**PROBLEM**. Rewrite the records from the line containing "Task: Click the help question mark icon" through the end of the records, both included, so that "question mark icon" becomes "question-mark button" and nothing else changes. Leave the pictures out of your answer.

========================================================================

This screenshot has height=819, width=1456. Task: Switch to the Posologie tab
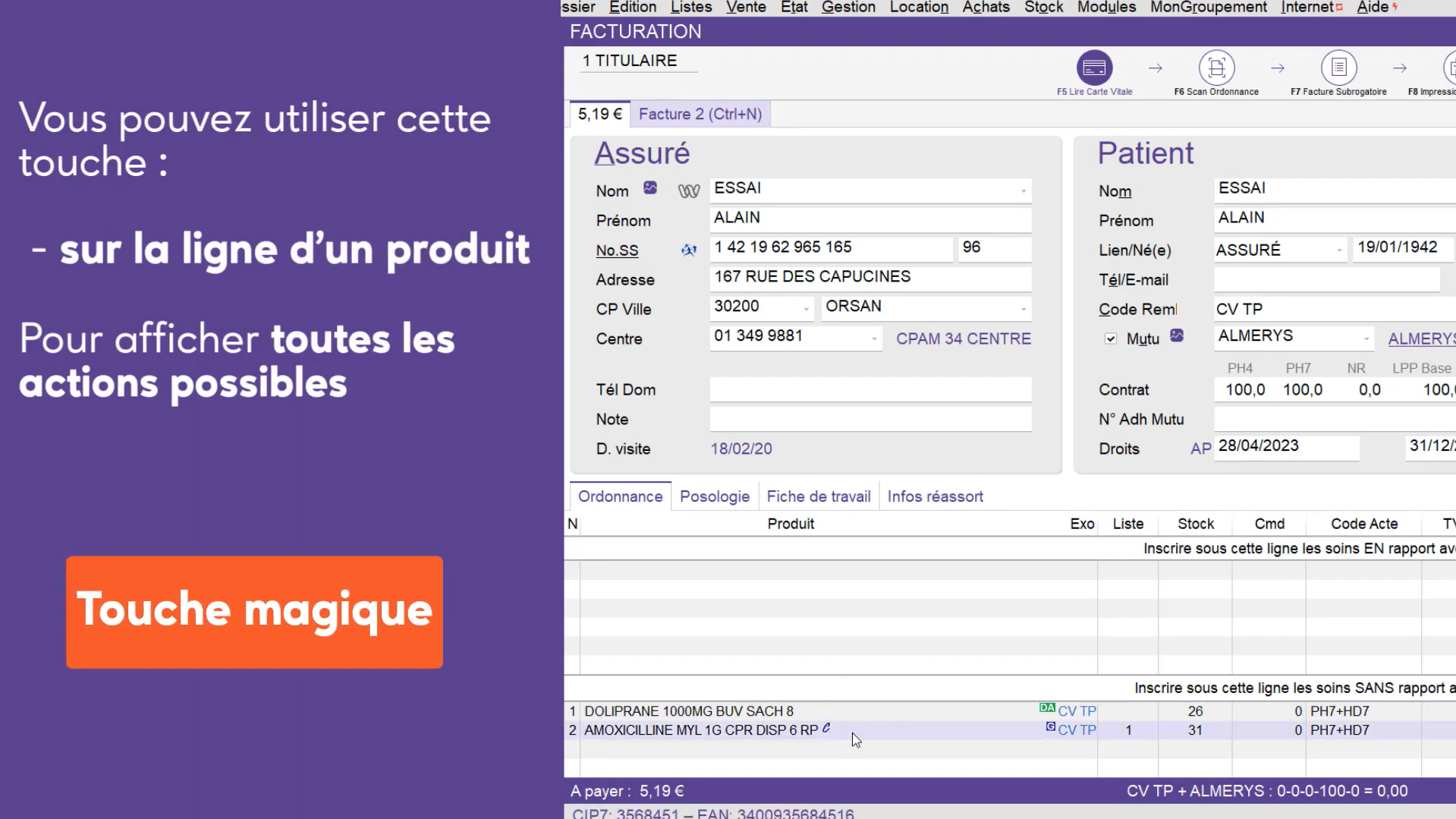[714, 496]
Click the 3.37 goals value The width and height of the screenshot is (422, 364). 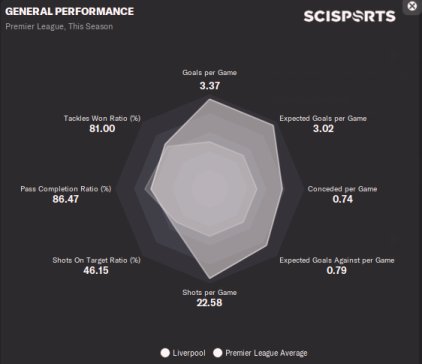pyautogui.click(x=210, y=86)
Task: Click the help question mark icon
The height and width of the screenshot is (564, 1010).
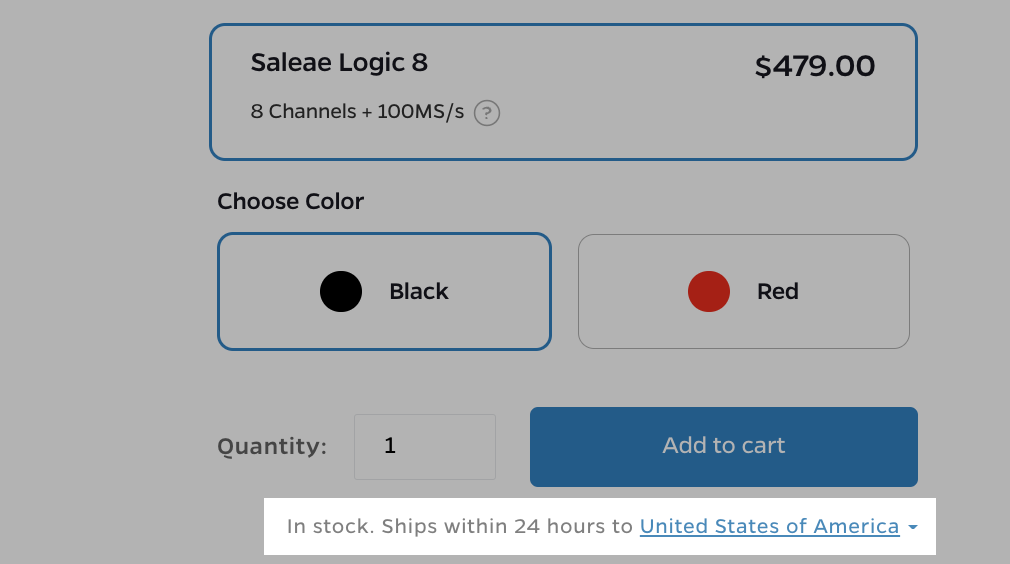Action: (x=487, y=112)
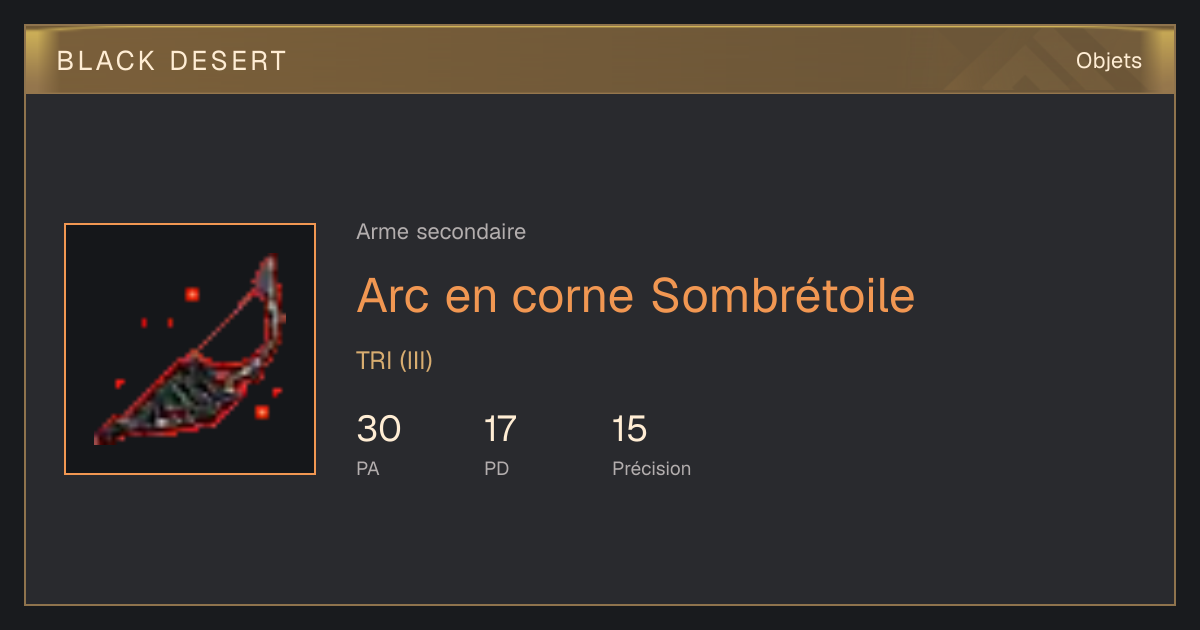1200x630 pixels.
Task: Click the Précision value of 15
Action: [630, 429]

========================================================================

**RESPONSE**.
Task: Click the help question-mark button
The height and width of the screenshot is (564, 1010).
Action: (x=487, y=112)
1200x630 pixels.
Task: Click the Précision value of 15
Action: [630, 429]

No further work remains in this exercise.